Title: The evolution of classical type MHC class I genes in the gray short-tailed opossum, Monodelphis domestica.
Authors: Tracey Williams1, Alana Sharp2, and Robert Miller2
Affiliations: 1Department of Chemistry, Fort Lewis College, 2Center for Evolutionary and Theoretical Immunology, University of New Mexico
Abstract: The major histocompatibility complex (MHC) is a cluster of genes that is the most polymorphic and gene-dense region in vertebrate genome. The MHC was discovered because of its vital role to vertebrate immunity. There are three classes of loci that make up the MHC which are Class I, II, and III. This project investigates the evolution of genes in the Class I category.
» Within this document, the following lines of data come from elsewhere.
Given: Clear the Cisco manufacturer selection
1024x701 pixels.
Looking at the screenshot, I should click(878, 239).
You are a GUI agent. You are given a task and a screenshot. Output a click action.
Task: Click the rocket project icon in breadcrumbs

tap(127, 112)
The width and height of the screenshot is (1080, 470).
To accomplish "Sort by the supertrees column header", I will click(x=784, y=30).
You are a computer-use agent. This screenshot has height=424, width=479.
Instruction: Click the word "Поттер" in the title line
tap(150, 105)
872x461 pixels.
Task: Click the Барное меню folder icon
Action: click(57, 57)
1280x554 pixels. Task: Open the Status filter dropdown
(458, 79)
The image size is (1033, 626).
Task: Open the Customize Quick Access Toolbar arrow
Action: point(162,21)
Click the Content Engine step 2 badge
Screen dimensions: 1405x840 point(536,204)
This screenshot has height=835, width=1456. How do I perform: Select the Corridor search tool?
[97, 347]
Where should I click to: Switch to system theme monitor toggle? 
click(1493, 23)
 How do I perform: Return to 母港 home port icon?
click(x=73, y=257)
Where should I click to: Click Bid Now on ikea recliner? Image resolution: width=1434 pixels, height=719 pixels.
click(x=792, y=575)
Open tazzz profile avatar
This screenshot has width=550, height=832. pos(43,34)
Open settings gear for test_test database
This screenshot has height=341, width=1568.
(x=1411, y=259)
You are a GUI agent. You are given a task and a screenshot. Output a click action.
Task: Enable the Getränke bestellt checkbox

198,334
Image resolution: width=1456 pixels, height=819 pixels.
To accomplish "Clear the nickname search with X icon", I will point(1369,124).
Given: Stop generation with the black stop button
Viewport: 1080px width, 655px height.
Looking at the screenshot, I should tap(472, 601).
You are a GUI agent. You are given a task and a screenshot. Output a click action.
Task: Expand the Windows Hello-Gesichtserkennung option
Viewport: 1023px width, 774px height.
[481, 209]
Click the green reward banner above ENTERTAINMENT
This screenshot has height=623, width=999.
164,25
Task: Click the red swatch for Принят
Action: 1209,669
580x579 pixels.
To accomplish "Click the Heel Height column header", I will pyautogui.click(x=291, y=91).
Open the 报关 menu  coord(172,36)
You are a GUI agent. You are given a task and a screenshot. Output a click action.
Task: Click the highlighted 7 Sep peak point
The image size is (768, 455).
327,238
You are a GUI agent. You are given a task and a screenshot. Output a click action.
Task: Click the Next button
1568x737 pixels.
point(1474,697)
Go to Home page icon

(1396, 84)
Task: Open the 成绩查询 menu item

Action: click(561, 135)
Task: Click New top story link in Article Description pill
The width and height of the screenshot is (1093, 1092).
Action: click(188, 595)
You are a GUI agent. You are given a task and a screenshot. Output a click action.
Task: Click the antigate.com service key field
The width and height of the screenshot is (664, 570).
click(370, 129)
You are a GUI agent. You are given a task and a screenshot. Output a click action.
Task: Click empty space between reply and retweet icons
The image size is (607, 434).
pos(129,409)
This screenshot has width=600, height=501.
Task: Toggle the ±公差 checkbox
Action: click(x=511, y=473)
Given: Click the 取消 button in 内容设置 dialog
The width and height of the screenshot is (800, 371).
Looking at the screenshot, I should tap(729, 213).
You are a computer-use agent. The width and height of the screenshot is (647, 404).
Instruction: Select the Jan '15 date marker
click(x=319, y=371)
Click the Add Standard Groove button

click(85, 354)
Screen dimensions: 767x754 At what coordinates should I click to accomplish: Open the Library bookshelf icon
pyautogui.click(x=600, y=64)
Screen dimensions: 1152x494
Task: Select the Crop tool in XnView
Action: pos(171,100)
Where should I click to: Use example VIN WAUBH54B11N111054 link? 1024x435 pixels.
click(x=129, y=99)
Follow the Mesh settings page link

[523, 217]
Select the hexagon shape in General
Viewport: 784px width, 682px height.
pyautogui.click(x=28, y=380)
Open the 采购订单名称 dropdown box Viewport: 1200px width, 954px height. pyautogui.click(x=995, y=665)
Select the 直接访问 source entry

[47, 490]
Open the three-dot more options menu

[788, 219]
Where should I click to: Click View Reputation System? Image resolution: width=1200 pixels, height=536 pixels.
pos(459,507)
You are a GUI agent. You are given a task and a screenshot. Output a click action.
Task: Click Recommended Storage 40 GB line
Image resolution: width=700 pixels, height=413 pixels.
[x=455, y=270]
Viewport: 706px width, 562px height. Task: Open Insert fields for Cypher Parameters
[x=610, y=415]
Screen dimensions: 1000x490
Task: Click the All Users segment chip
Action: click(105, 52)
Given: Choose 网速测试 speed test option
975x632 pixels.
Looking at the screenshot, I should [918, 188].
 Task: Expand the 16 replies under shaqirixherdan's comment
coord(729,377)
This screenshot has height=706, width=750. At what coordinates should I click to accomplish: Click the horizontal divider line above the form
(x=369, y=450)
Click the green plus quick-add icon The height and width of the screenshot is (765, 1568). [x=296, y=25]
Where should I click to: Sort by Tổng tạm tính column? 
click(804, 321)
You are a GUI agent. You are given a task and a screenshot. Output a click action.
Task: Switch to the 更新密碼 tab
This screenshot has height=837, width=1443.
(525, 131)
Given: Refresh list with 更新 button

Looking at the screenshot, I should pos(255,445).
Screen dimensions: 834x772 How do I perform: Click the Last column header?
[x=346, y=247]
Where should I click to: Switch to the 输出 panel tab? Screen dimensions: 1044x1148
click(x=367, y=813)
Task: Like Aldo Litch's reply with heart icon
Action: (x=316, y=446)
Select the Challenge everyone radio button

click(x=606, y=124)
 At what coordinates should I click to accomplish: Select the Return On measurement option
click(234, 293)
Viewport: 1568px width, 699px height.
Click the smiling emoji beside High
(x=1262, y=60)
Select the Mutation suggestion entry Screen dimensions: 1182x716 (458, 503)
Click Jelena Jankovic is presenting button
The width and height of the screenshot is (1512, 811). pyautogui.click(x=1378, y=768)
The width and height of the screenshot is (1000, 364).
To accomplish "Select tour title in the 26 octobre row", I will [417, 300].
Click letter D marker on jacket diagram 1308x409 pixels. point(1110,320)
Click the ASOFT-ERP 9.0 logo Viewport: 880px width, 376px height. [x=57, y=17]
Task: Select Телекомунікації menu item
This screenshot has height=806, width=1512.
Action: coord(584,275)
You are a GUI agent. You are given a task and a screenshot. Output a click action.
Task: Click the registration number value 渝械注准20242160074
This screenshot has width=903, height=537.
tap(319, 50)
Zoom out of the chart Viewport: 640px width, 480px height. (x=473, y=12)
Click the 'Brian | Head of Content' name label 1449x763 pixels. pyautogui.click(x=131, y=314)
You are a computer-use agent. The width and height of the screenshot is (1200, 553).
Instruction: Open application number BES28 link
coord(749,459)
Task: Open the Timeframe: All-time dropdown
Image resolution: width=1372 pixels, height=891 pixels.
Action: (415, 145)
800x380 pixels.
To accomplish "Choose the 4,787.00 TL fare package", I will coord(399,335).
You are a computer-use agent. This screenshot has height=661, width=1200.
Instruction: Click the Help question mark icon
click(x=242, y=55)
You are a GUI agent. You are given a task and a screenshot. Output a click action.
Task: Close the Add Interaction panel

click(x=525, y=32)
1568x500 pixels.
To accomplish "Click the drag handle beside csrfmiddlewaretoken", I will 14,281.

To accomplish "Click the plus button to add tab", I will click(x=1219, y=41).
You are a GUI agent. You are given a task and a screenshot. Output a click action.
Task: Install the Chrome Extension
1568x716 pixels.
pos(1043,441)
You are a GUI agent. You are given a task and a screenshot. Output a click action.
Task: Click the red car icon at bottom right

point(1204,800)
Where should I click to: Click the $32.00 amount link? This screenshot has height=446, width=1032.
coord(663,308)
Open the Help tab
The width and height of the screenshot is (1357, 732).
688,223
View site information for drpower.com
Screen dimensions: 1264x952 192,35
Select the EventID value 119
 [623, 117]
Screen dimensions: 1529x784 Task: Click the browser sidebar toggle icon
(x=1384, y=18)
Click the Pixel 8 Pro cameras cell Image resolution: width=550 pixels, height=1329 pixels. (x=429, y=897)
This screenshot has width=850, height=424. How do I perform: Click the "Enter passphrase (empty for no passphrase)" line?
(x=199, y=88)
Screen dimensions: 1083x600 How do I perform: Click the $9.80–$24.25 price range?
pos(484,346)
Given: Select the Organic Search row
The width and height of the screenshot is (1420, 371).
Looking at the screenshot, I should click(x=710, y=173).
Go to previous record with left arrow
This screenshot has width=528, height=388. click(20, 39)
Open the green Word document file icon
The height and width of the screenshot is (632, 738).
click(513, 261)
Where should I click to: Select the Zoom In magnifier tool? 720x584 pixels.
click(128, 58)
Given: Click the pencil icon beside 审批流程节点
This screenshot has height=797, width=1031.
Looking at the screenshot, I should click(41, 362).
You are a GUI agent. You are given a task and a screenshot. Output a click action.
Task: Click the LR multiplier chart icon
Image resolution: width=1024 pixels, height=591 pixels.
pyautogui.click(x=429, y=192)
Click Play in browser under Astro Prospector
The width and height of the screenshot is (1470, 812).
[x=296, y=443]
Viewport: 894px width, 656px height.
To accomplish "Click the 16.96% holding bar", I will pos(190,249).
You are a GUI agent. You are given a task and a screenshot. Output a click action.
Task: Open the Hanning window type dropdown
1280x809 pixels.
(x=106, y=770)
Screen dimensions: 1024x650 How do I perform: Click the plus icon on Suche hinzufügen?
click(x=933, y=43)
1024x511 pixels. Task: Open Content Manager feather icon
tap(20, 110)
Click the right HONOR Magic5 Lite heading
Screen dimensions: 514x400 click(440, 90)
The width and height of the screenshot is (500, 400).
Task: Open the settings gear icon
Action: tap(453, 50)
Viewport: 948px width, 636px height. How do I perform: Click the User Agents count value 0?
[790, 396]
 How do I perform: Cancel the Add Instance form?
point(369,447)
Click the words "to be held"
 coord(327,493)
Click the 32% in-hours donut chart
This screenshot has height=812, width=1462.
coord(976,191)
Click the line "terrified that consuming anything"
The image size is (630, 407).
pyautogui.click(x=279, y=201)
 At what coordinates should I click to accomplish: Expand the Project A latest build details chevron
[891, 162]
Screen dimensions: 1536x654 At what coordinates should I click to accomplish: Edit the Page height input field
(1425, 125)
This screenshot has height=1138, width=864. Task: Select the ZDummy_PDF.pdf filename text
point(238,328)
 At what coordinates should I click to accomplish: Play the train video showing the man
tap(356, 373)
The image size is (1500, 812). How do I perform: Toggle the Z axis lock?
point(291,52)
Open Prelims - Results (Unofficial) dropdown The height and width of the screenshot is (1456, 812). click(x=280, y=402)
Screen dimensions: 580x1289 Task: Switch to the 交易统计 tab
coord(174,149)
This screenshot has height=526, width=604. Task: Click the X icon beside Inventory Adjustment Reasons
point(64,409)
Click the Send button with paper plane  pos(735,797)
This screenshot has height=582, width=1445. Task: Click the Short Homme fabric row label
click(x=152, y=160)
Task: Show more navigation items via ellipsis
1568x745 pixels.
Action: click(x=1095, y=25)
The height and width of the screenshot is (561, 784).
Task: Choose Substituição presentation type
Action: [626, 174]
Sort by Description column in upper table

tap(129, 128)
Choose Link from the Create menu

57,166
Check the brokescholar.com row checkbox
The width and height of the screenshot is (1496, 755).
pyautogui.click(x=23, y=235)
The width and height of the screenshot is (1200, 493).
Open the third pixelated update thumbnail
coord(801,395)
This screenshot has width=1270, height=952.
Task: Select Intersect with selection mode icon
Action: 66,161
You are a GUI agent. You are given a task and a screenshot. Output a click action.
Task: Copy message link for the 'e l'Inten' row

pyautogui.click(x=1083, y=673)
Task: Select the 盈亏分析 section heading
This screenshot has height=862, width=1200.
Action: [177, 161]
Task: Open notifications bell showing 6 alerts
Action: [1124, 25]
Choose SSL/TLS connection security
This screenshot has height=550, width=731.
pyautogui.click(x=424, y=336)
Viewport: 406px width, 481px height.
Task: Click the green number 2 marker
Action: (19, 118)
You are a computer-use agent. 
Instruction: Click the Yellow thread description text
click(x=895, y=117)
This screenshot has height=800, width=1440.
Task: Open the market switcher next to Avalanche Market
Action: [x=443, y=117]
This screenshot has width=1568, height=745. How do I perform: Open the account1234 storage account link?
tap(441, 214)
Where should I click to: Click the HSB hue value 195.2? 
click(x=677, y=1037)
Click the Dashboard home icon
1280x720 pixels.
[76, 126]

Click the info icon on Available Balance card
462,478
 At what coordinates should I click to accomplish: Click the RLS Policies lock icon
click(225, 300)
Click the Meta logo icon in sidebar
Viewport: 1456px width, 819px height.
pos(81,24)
Class I genes can be further subdivided into classical and non-classical. Classical class I molecules are ubiquitously expressed, highly polymorphic, and their role is to present intracellularly-derived antigens to CD8+ T-cells. Non-classical MHC genes are significantly less polymorphic and are involved in a variety of immune and non-immune roles. To investigate the evolution of classical Class I genes further, comparative genomics has been performed. Marsupials are humans most distant relatives within the Therian lineage of mammals, sharing a last common ancestor nearly 145 million years ago. The MHC region has been investigated in detail for only one marsupial, Monodelphis domestica, a species for which there is a complete genome sequence. In initial analysis of the opossum MHC, there appeared to be only a single classical class I, called Modo-UA1. However analysis of UA1 diversity revealed more alleles per individual than could be accounted for by a single locus. Two additional loci, called UA3 and UA4, were revealed in a newer genome assembly. To confirm the existence of these two additional loci, PCR amplification of the UA genes present in individual opossums was performed, followed by DNA sequencing and analysis to determine how many alleles are present in single animals. Genomic DNA from both captive and wild populations was used.